You don’t just slap Dr. Althea 345 Relief Cream on your face. You *place* it. And the order matters more than you think.
Put it wrong in the AM and your sunscreen pills into sad little eraser shavings by 10am. Put it right and your makeup sits like silk.
It’s a moisturizer. It’s a barrier cream. It’s $28. I bought it because it promised to fix my tretinoin peel without clogging my angry pores.
Centella + Madecassoside
Calms redness in 2 minutes flat — no burning.
Shea Butter (Refined)
Hydrates without sitting on top like a grease slick.
Ceramide NP
Plugs the holes in your barrier so shit stops stinging.
Don’t let the “relief” name fool you — this has actual actives, not just oat water. The ingredient list reads like a derm’s love letter to dehydrated, irritated skin.

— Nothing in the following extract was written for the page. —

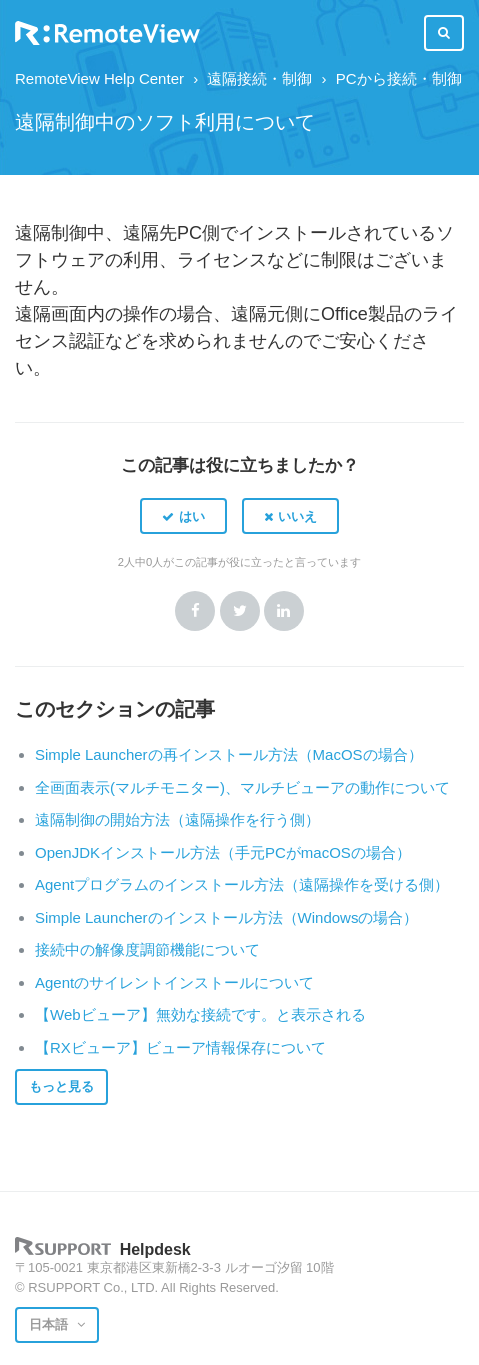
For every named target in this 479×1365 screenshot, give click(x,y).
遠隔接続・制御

- Centella Asiatica: Soothes within one wear — not a ‘long term’ lie
- Ceramide NP: Restores barrier so your face stops feeling raw
- Panthenol: Locks moisture in without that suffocating film
- Shea Butter: The MVP for night repair — use a pea more at bedtime
Texture is a fluffy gel-cream hybrid — think cloud fluff that melts. Absorbs in 12 seconds. Leaves a demi-matte finish that says “I have my life together.”

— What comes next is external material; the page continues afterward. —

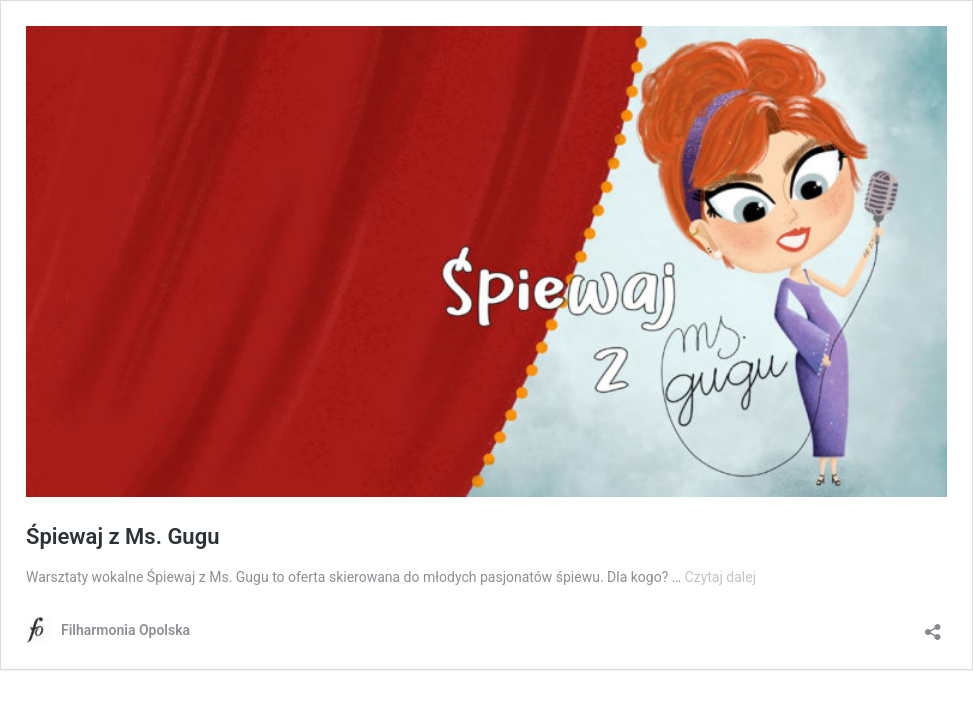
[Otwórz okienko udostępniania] (933, 625)
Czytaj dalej (720, 577)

Week 2: I stopped layering it under SPF. Big mistake. Here’s the hack — apply it *last* in your morning routine, right before sunscreen. It’s thick enough to act as a buffer but light enough to not pill. At night, layer it *first* after cleansing, then seal with a heavier cream if you’re dry. I do this and my tret peel disappeared by day 4.
Redness? Down 60%. Breakouts? Same — it’s not acne medicine. But my face stopped feeling like sandpaper after washing it.
Keep it in your routine if you’re repairing. Skip it if you just want basic hydration — there are cheaper options. But for barrier rescue? This is the one.